(AVAILABLE DATA)

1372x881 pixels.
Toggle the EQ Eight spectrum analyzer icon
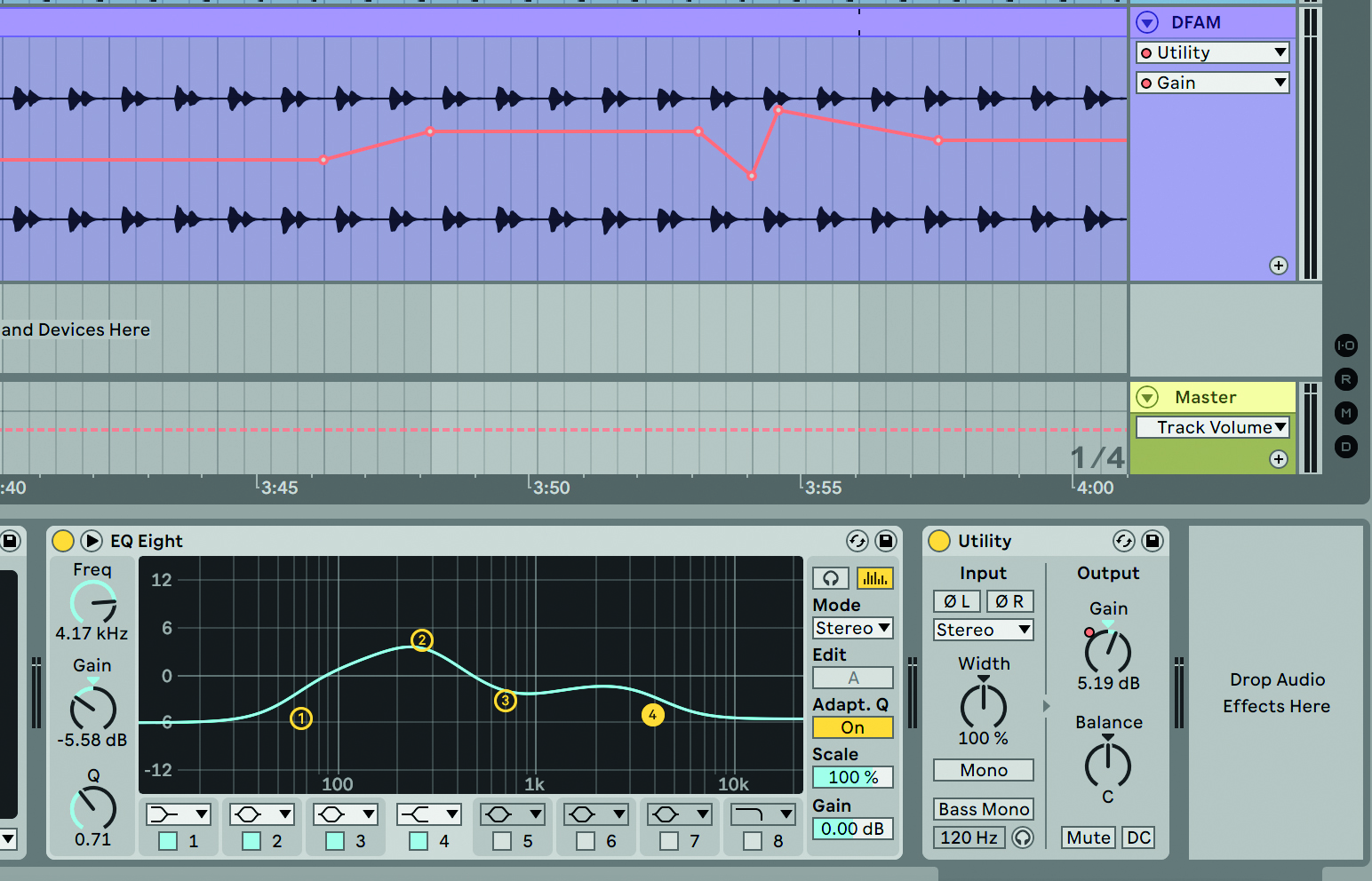coord(874,578)
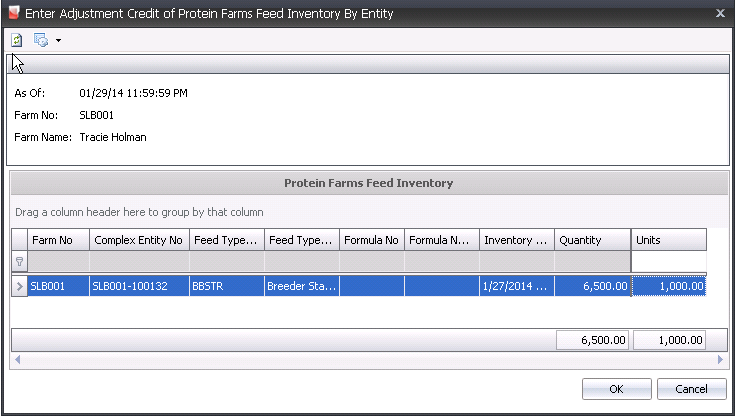Screen dimensions: 737x416
Task: Close the adjustment credit dialog
Action: (x=720, y=13)
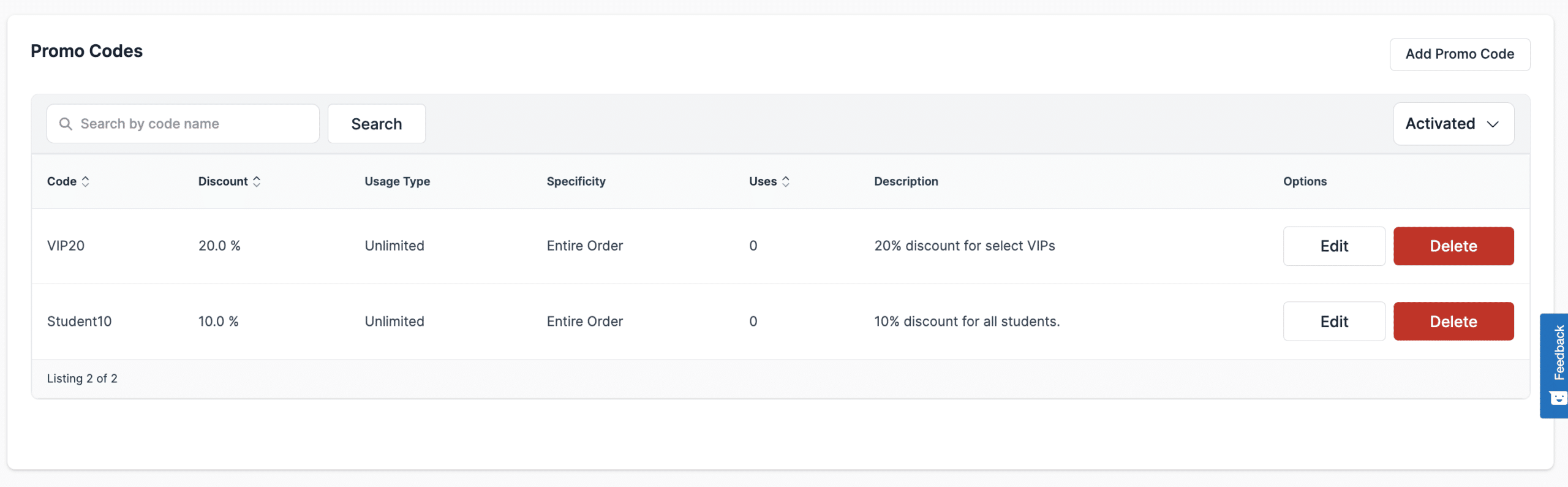Click the Uses column header
This screenshot has height=487, width=1568.
tap(763, 181)
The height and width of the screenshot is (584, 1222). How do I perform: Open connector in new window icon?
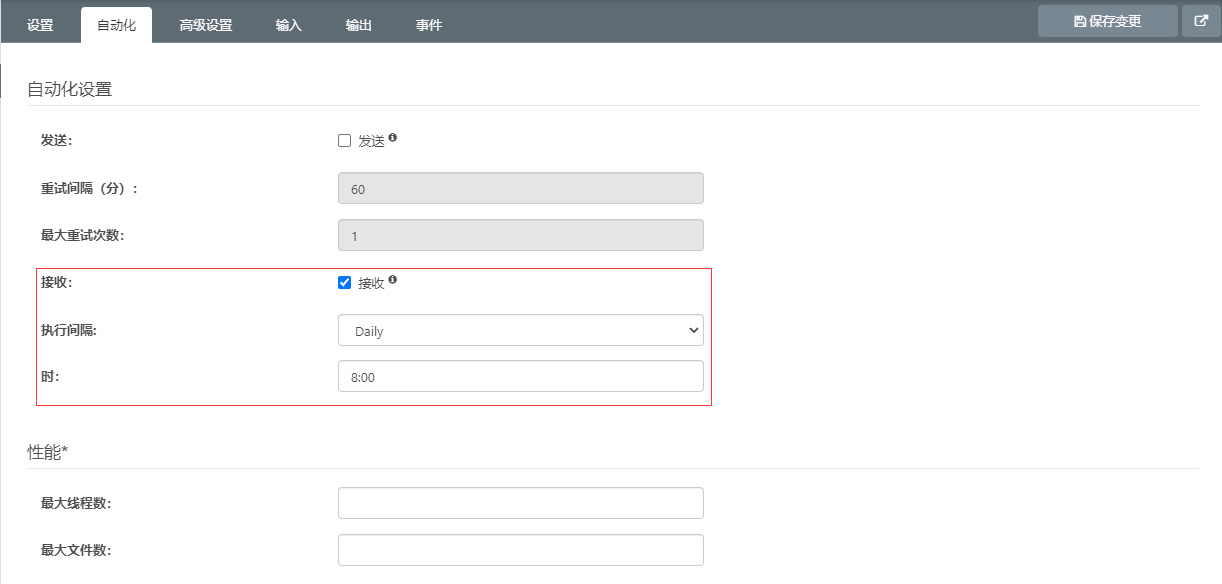tap(1202, 21)
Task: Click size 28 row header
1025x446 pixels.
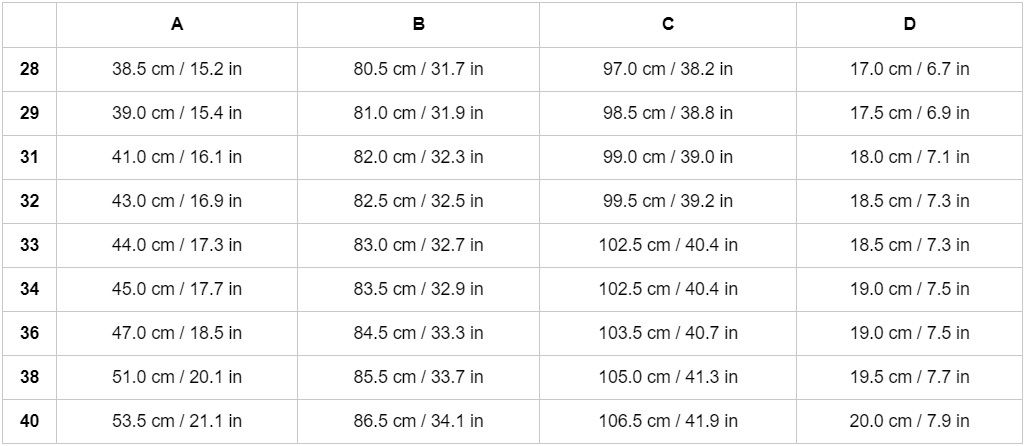Action: (30, 69)
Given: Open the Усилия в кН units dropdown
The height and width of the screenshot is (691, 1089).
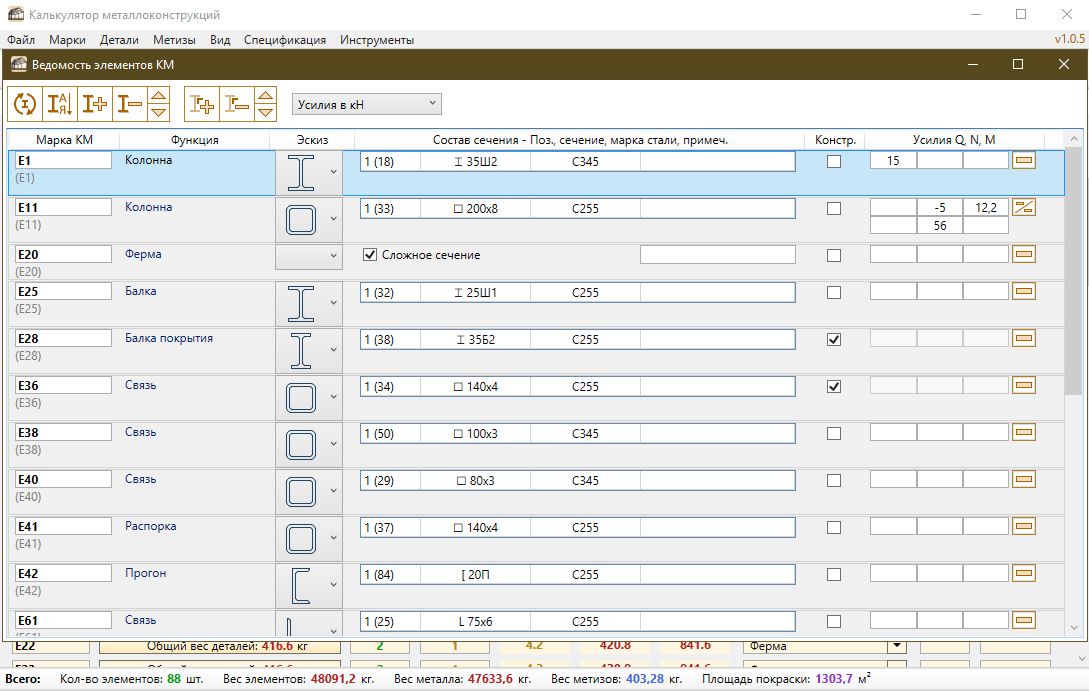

(End AVAILABLE DATA)

◆ ABOUT THIS EXERCISE ◆
Print the data above exactly, from its first line to the line bearing "Given: Open the Усилия в кН units dropdown" inclusive, and keep pictures out of the result.

◆ EXERCISE RESULT ◆
1372x881 pixels.
Toggle the EQ Eight spectrum analyzer icon
coord(874,578)
Screen dimensions: 737x416
Task: Close the adjustment credit dialog
Action: (x=720, y=13)
Click the Uses column header
This screenshot has height=487, width=1568.
tap(763, 181)
The height and width of the screenshot is (584, 1222). How do I perform: Open connector in new window icon?
tap(1202, 21)
Task: Click size 28 row header
1025x446 pixels.
Action: (30, 69)
Given: Open the Усилия в кН units dropdown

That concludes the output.